Riffing on a National Review cover story touting the credentials of Jeb Bush, Rich Lowry
explains why the brother of the ex-decider needs to run for office--specifically, in
2012. The reasons he lists (eight, in total) assess Jeb's timing ("2016
is too late"), competition (Jeb vs. a "beatable incumbent president with
a wide-open field"), and strategy (he's "different" from his father and
brother, will be "taken on his own terms"). Lowry's reasoning has
generated plenty of debate and skepticism
, and most pundits have zeroed in on the elephant in the room for a Jeb candidacy: what should he do about W?
- Must Address Concerns About His Brother 'Head-On' blogs The Economist's
E.G., who suspects that Jeb may have to give an Obama-style speech
about George W. if he were to run successfully: "We could really use a
public reckoning from the Bushes about their role in American life.

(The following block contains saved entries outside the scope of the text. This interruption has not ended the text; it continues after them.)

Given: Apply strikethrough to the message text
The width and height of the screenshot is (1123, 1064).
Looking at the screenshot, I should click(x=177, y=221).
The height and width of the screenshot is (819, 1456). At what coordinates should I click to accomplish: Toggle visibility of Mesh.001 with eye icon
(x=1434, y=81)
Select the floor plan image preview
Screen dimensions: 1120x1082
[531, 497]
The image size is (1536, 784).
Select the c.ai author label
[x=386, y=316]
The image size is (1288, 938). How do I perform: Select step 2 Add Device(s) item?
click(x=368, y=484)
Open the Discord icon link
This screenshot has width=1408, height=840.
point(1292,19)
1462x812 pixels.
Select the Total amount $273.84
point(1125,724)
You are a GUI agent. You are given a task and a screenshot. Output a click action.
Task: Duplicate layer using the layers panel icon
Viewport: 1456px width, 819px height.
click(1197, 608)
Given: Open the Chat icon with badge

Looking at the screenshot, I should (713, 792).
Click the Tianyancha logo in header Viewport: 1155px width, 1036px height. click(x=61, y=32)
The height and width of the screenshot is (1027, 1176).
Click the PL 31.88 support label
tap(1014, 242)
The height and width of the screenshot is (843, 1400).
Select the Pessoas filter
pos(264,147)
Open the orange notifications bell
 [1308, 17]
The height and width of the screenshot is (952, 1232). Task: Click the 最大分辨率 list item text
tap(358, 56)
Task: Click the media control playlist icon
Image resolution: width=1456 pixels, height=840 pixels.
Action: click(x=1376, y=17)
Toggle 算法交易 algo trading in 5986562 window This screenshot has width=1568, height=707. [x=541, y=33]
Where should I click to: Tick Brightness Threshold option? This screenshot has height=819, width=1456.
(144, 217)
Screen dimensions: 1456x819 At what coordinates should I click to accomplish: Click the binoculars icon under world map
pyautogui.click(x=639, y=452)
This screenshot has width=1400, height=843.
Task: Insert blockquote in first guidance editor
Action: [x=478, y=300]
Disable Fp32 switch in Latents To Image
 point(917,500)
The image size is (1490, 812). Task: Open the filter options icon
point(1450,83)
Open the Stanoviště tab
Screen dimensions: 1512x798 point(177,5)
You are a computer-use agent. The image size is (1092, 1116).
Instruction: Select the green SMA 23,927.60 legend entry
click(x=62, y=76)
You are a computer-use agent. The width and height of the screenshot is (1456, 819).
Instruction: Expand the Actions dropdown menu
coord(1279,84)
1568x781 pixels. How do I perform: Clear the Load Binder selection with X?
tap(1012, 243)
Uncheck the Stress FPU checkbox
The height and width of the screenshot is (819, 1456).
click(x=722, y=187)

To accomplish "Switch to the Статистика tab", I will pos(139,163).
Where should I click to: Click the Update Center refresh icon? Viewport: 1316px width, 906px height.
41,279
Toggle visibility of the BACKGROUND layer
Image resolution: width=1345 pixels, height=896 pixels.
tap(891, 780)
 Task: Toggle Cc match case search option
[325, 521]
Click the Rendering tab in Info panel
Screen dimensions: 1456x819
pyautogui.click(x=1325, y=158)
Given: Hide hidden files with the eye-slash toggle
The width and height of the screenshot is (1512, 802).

Neither of the Georges is much given to candour, H.W. because of his
WASP-y reserve and W. because he's not a pontificator. This job would
fall to Jeb. Not to be overly glib, but it might be the equivalent of
Barack Obama's campaign speech on race. A painful but important
discussion that could help us along the path to national healing."
- If He's Waiting To Rehabilitate the Bush Name, Why Is 2016 Too Late? Alana Goodman at Commentary magazine gives an additional reason why Jeb Bush needs to run in 2012: "Without a
position in public office, Jeb will have a hard time keeping himself on
the national radar. Even if he’s unable to win the 2012 nomination, he
can still maintain some prominence while giving voters a chance to
become familiar with him and his issues. Then, if Obama wins
re-election, Jeb will be in a prime position to run again four years
- 'Problem Isn't the Name, It's Loyalty To His Brother' writes John Tabin
at the American Spectator about the nascent "Draft Jeb" movement: "He
pointedly and explicitly declined to criticize anything about the George
W. Bush presidency in that NRI speech. 'Compassionate conservatism' is
decidely out of fashion these days; Republican primary voters are going
to want to hear candidates distance themselves from the fiscal
profligacy of the Bush years. It's not clear that Jeb Bush would be
willing to do that."
- Candidacy Shouldn't Be Dismissed, But It's a 'Tough Sell,' figures Washington Monthly's Steve Benen,
who suspects "we'll soon see a 'Run, Jeb, Run' boomlet." But after
noting that Jeb does "bring quite a bit to the table," he concludes that
"the unmitigated trainwreck of George W. Bush's presidency hasn't been
forgotten that quickly--the stench of failure surrounding that name
won't fade too quickly-- nd while Jeb's style is distinct from his
brother's, I suspect a fairly significant chunk of the population would
respond to another Bush candidacy by asking, 'Hasn't that family done
enough damage already?'"
- Honestly: Is the Country Ready For President Bush, Part III? wonders Jay Bookman
at the Atlanta Journal-Constitution. "Personally, I think the Bush
boomlet says as much about the current crop of GOP candidates as about
Jeb himself," Bookman writes. "The truth is, Jeb Bush by any other name
would probably be a major contender both for the nomination and the
presidency. But unfortunately, for him and perhaps the country, fate
cast him as Esau to his little brother’s Jacob."